"chat" wrt chat/completions

I know the API is stateless, but isn’t the word “chat” misleading? Chat conveys a conversational model (ie, chat between 2 people), which means ongoing context. But the chat/completions endpoint is stateless and you need to explicit manage the context in your code.

Or am I just being pedantic and should just assume “chat/completions” is just an ordinary, stateless completion?

It is “chat” because it presents you with a model and an API interface that only accepts “messages”, not a completion AI where you have full control of a prompt up to where the AI continues where you left off.

The chat AI acts like it is a persona that exists, from fine-tune reinforcement learning on the chat format.

On a normal completion AI, you would have to “prompt” some sort of lead up that talks about observing a conversation between two individuals, where the language completion AI completes what the other party would say.

So “chat” is about the rigidity and inflexibility of an AI that pretends it is a person and an API that doesn’t let you escape your “user” role. It also terminates the output with a trained stop sequence that is out of your control.

This is completion, the AI writing the colored part (and davinci-002, an obviously downsized model worse than GPT-3 from 2020)

Note that the AI started repeating, and then concluded the “chat” by not prompting itself any more. There’s not enough context to know that this isn’t within a chapter of a book or something. However, the AI starts to go way off the rails after this, forgetting about the scientists and Bobo.


Appreciate the response.

I did a lot of ChatGPT 3.0/3.5 work 18 months ago, so I was quite used to the ‘pure’ completions model where you can enter “roses are red, violets are” and the LLM responds “blue”. The chat/completions endpoint seems to need a full human text message.

So is the “chat” model just applying human-type of responses, expecting full sentences, etc? I assume the “chat” model API is still stateless and doesn’t understand context unless you pass it along.

What’s confusing (at least to me) is “chat” vs “chatbot”. The chat/completions endpoint (and model) just has a more human feel. This seems to be what OpenAI is calling “chat”. But a “chatbot” needs to have context to more fully ‘understand’ the conversation. And of course, this differs from a human-to-human, non-machine chat.

Some chat AI models are still able to “complete”, but as a task powered by their intelligence, because the flow of tokens is interrupted by the ChatML containers of messages and the unseen “assistant” prompt that indicates it is the AI’s turn to write.

Some are dumb and damaged as a side-effect of being only “chat” models of small size not suitable for arbitrary development.


The AI model is and always has been “stateless”. The chat training allows you to place previous user+assistant turns as you wish within those mandated containers to give the impression of memory of the past conversation. Your code builds and manages this conversation history.

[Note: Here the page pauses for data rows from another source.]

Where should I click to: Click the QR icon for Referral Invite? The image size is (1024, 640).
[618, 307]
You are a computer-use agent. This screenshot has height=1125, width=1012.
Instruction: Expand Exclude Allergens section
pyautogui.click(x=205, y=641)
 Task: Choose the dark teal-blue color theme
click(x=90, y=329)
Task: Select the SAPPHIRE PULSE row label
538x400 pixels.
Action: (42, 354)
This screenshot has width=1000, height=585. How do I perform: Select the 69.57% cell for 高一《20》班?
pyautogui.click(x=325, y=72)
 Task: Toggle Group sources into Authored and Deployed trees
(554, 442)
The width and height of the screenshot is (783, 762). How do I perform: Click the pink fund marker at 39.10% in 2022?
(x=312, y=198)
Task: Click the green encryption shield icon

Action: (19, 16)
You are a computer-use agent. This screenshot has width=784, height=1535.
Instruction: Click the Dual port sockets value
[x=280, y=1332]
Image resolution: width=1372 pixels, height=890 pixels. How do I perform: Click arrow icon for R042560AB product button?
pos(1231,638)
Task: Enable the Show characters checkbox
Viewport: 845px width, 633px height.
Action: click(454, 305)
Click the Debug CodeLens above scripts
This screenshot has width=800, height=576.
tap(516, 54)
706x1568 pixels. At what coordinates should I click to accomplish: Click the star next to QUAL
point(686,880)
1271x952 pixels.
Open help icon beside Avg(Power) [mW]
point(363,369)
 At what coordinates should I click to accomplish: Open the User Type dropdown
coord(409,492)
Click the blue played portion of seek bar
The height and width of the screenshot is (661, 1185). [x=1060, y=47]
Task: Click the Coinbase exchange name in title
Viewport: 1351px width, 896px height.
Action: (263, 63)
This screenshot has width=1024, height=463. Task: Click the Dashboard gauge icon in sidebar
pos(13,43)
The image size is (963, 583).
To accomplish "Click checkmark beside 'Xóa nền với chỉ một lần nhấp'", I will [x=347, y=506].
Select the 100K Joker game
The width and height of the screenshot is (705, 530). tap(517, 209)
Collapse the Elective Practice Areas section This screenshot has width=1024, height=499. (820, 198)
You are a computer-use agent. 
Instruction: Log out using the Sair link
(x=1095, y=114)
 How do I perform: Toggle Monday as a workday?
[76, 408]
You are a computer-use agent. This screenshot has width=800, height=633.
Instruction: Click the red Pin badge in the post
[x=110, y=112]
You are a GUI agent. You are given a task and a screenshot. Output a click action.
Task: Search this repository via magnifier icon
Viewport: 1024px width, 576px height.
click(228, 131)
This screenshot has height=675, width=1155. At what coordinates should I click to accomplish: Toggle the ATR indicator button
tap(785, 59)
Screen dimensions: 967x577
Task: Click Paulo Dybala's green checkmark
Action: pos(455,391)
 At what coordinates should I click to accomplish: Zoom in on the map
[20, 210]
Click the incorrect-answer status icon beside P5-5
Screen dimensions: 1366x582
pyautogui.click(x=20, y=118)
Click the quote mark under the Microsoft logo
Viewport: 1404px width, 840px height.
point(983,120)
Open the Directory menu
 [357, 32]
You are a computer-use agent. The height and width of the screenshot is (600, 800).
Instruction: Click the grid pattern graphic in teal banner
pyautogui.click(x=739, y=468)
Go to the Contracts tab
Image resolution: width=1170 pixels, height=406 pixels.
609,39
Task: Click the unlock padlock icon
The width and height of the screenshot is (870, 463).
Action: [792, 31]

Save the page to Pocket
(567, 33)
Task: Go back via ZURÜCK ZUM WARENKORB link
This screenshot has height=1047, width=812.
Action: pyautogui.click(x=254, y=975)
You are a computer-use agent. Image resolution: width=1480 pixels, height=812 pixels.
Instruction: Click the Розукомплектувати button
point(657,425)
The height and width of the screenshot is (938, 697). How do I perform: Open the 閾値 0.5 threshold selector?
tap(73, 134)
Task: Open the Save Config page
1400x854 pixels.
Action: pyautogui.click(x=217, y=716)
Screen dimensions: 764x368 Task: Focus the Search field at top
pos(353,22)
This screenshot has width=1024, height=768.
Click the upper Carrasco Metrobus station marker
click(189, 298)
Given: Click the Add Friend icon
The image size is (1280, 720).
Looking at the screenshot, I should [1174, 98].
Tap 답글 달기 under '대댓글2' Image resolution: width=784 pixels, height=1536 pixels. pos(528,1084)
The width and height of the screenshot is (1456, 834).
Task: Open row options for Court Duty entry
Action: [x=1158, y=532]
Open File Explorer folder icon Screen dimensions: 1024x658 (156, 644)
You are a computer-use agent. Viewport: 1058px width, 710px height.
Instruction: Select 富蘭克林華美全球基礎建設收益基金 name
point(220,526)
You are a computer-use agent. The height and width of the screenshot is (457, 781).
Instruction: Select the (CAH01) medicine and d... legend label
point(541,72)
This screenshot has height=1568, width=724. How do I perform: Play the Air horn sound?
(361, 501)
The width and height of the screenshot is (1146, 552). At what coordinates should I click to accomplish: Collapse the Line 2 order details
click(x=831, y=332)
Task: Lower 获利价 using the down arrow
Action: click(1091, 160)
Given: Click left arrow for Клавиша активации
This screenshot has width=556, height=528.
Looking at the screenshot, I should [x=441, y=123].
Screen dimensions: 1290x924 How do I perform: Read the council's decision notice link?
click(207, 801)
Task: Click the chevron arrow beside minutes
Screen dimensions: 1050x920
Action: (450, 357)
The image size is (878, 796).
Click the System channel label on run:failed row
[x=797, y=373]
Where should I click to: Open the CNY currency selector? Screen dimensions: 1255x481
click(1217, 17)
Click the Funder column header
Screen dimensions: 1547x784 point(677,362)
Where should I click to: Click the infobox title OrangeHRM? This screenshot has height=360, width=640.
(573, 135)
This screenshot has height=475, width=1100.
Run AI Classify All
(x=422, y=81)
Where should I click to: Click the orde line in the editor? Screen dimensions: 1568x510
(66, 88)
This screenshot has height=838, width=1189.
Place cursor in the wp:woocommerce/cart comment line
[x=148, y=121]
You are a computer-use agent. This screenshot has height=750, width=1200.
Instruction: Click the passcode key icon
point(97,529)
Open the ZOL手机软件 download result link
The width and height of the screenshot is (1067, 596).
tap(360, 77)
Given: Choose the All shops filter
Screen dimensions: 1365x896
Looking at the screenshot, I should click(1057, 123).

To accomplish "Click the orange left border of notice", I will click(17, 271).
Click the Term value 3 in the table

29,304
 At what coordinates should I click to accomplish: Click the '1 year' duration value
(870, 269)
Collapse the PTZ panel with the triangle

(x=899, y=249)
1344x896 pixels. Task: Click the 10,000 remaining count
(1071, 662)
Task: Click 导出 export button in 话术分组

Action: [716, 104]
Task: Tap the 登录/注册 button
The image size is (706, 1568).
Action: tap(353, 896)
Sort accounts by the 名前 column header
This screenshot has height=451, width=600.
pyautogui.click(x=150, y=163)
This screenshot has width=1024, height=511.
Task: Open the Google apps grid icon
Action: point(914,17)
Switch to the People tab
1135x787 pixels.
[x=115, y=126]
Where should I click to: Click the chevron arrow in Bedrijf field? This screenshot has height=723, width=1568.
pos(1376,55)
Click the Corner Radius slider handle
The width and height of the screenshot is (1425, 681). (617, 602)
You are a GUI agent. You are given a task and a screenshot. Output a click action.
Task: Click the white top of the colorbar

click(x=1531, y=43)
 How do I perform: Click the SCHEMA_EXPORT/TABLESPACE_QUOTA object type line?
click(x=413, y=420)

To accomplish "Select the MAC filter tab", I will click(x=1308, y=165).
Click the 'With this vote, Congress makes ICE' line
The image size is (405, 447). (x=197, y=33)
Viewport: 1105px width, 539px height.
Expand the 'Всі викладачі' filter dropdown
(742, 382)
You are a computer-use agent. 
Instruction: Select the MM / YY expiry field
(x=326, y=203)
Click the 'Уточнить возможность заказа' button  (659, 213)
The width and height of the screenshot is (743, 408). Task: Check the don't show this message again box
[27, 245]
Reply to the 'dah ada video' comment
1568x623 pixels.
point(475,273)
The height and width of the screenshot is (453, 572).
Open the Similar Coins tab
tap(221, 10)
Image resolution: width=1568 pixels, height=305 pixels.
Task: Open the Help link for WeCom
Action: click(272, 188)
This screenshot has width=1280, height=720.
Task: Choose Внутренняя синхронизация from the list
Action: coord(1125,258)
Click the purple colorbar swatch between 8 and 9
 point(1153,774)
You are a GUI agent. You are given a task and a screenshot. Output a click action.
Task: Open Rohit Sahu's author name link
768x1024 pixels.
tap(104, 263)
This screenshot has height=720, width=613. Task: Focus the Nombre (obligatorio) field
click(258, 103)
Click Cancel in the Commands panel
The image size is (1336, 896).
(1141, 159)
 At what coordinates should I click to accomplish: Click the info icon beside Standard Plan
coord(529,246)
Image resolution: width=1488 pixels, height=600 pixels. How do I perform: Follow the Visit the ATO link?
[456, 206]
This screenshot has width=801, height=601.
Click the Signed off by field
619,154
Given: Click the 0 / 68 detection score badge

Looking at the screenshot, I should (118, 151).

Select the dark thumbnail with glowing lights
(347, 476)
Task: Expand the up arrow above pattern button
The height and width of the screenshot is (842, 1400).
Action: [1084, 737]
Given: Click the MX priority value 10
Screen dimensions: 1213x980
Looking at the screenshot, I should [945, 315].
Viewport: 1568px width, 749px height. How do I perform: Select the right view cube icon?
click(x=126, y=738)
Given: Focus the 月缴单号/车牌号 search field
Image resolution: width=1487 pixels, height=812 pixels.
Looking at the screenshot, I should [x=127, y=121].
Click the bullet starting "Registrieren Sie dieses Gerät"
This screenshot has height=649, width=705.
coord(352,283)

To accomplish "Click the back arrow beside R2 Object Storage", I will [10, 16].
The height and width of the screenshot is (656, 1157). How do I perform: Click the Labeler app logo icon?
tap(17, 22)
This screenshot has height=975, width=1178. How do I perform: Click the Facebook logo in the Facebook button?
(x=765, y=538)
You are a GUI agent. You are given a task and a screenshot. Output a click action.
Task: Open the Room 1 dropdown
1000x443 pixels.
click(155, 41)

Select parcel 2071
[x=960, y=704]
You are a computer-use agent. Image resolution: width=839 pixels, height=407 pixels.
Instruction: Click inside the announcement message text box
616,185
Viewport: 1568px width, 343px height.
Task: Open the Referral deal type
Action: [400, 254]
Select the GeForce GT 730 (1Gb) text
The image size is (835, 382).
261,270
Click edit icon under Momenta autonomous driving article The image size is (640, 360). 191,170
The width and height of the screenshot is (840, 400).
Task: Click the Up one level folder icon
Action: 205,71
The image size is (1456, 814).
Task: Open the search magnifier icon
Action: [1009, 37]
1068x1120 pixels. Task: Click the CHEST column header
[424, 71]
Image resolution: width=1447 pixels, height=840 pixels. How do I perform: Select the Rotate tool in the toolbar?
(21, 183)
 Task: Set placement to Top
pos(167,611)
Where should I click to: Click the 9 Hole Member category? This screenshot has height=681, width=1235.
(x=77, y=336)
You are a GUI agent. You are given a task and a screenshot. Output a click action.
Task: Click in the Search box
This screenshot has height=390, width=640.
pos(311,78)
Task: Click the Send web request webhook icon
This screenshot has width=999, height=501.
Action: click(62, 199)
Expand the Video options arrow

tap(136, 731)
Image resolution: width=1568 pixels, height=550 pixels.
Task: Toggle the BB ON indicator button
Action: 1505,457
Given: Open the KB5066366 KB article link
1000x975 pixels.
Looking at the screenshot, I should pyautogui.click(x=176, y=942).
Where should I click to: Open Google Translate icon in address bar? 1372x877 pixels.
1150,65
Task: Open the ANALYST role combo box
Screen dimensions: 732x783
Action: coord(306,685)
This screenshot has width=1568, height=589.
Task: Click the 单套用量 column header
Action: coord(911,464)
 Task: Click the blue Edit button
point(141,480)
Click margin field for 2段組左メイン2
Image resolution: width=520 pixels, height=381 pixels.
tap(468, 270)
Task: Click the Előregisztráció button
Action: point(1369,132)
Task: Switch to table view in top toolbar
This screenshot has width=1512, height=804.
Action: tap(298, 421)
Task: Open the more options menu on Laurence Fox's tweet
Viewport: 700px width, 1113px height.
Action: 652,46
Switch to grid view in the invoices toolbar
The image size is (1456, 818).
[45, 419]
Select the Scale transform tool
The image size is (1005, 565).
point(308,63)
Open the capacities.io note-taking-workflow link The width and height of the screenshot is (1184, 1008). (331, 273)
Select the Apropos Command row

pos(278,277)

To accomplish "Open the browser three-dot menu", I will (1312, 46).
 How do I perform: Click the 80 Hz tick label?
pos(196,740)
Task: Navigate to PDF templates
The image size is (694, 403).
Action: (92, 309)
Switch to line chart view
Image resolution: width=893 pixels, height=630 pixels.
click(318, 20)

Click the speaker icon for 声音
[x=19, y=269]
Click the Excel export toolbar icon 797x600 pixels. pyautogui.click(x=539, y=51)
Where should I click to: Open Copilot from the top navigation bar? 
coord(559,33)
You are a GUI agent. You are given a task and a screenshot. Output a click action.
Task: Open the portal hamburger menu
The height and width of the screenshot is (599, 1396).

While you must do the coding of managing session state and token budget to expend on sending past conversation, “chat” here reflects the overall model behavior and the impression it gives that you are talking to an AI helper that builds on your task and its previous answers. It is more natural to ask “write this code” than to write a hinted function with docstring to have AI complete a function.

“Assistants” provides an front-end where OpenAI does the managing of chat history if you want to give up that control of sending any messages you want.

Greatly appreciate your response. I’m teaching this stuff, so I wanted to be clear in my explanation.

Just to clarify, a chat model reflects human message exchange behavior (ie, the chat “model”), but it does not remember previous answers. A “chatbot” uses the “chat” model but additionally keeps a history of past msgs/responses in an ongoing conversation (prob using Google’s seminal conversational model paper) that it passes along to the LLM to further guide the neural network to produce a decent response. So “chat” and “chatbot” are two different but very related items.